▶ **TASK DIRECTIONS**
Reproduce the listing verbatim through the line with "Screen dimensions: 1366x768".

▶ **RAW DATA**

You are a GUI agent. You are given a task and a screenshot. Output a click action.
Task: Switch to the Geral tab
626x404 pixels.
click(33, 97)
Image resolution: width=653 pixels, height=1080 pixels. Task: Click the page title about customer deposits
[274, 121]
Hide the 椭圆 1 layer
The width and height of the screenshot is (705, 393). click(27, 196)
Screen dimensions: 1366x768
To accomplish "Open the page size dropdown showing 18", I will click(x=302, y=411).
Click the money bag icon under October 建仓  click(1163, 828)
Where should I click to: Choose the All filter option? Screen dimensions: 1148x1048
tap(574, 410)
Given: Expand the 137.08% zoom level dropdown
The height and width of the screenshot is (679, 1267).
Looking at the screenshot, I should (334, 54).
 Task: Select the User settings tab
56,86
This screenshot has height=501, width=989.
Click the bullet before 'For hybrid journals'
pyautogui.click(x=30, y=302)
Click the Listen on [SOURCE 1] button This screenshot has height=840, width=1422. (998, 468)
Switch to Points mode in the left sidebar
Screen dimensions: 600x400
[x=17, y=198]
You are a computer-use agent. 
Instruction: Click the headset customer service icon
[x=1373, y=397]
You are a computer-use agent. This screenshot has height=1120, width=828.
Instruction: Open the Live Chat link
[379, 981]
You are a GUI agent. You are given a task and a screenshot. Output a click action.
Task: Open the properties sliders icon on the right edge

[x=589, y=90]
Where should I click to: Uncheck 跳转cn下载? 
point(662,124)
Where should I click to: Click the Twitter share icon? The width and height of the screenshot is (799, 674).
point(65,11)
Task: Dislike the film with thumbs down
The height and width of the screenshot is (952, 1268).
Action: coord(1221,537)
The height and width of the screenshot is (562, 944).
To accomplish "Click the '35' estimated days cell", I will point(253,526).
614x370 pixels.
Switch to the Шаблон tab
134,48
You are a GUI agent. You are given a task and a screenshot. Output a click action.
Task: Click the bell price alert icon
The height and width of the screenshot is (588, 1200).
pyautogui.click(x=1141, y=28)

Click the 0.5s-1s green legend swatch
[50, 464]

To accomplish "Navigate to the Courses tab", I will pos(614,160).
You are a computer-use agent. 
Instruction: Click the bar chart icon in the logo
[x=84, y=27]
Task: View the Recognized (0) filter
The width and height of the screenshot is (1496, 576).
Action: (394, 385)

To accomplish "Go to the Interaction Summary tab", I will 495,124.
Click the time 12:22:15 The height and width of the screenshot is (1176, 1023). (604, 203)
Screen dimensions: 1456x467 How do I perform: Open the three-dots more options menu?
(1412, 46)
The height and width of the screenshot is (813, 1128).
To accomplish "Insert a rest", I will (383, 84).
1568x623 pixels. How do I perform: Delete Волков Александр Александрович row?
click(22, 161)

▶ **RESPONSE BELOW**
You are a GUI agent. You are given a task and a screenshot. Output a click action.
Task: Switch to the Geral tab
626x404 pixels.
click(33, 97)
Image resolution: width=653 pixels, height=1080 pixels. Task: Click the page title about customer deposits
[274, 121]
Hide the 椭圆 1 layer
The width and height of the screenshot is (705, 393). click(27, 196)
Screen dimensions: 1366x768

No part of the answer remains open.